El aliado saudí
En su tejer de una red de alianzas que le otorgue las mayores garantías a la hora de atacar Afganistán, definido por el momento como único objetivo de represalias inmediatas, Bush ha conseguido que Arabia Saudí rompa con el régimen talibán que protege a Osama Bin Laden, un saudí de nacimiento despojado de su nacionalidad hace años. Tras la decisión de Riad, precedida por los Emiratos Árabes Unidos, sólo Pakistán reconoce ya a los fundamentalistas afganos. La importancia de sus bases aéreas y su influencia en el mundo islámico otorgan a Arabia Saudí especial relevancia en el inmediato conflicto. Pero el país es una delicada falla donde confluyen los estrechos vínculos con el superpoder y un sentimiento antiestadounidense en alza, y todo sugiere que EE UU va a tener mayores dificultades que en la guerra del Golfo para alistar a su causa a los regímenes árabes moderados.
Riad ha condenado enérgicamente los terribles atentados de Nueva York y Washington y apoya la iniciativa para quebrar la espina dorsal del terrorismo islamista. Sin embargo, la naturaleza de su participación en la coalición en ciernes dista de estar clara, pese a la intensa presión de Washington sobre su aliado clave en el Golfo. Aunque la Casa Blanca confía en vencer su resistencia, Riad se muestra reticente a que su territorio sea utilizado para atacar a otro país musulmán, a diferencia de lo ocurrido en 1991.
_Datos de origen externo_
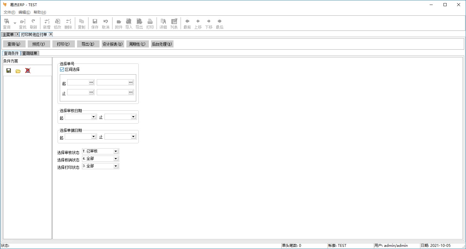Click the first 起 document number browse button

coord(91,82)
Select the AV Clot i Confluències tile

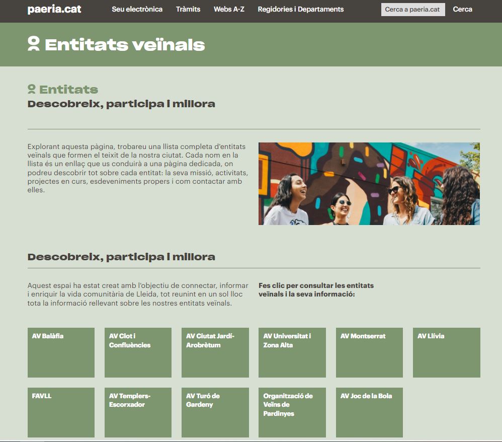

Algunas cosas han cambiado desde entonces en el país que almacena las mayores reservas de petróleo conocidas. Arabia Saudí sigue siendo una monarquía intolerante y feudal, donde el tipo de vida de sus élites desmiente el rígido puritanismo oficial que se esgrime como doctrina. Pero sus crecientes tensiones y desajustes internos, generalmente opacos a los ojos occidentales, han forzado a sus dirigentes a adoptar puntos de vista más cautelosos para garantizarse su permanencia. Riad cuenta con una abierta oposición islamista, crecida a raíz de la guerra del Golfo y la llegada de tropas estadounidenses. Bin Laden, desde su exilio, ha llamado a los saudíes a derrocar a una monarquía que se proclama guardiana de los más santos lugares musulmanes y permite la presencia de fuerzas militares 'infieles' en la cuna del islam, algo que muchos perciben como un insulto. Durante años, Arabia Saudí ha apaciguado su ambivalencia subvencionando movimientos radicales en el exterior. Su dinero ayudó a crear los muyahidin afganos y ha engrasado a los talibán y a varios grupos integristas islámicos en Asia central y África. Miles de sus jóvenes han participado en guerrillas islamistas en diferentes partes del mundo.
Políticamente, el hecho más relevante ha sido la asunción del poder efectivo por el príncipe heredero Abdalá, en 1999, tras el deterioro físico del rey Fahd. Mientras éste era una correa de transmisión de EE UU, Abdalá ha llegado a cierto entendimiento con la oposición islamista y también con Irán. Simultáneamente, los dirigentes saudíes se han ido desencantando con las prolongadas acciones estadounidenses contra Irak y, sobre todo, con el papel de Washington en el conflicto entre Israel y los palestinos. A la vez que anunciaba su ruptura con los talibán, el líder saudí pedía a Bush una atención especial para este conflicto, que es causa fundamental de la inestabilidad regional.
El Gobierno estadounidense debe saber que una presión excesiva sobre Riad en estas circunstancias podría poner en peligro el equilibrio de su aliado clave. Washington no puede forzar a Arabia Saudí a alinearse ciegamente con sus objetivos sin correr el riesgo de que las medidas adoptadas deslegitimen al régimen y enajenen a una sociedad traspasada por el fundamentalismo y más frágil de lo que se percibe fuera. A menos que Bush esté dispuesto a perder el apoyo de grandes parcelas del universo musulmán moderado, la respuesta de EE UU a los ataques del 11 de septiembre ha de utilizar una mezcla sabia y prudente de herramientas diplomáticas y militares.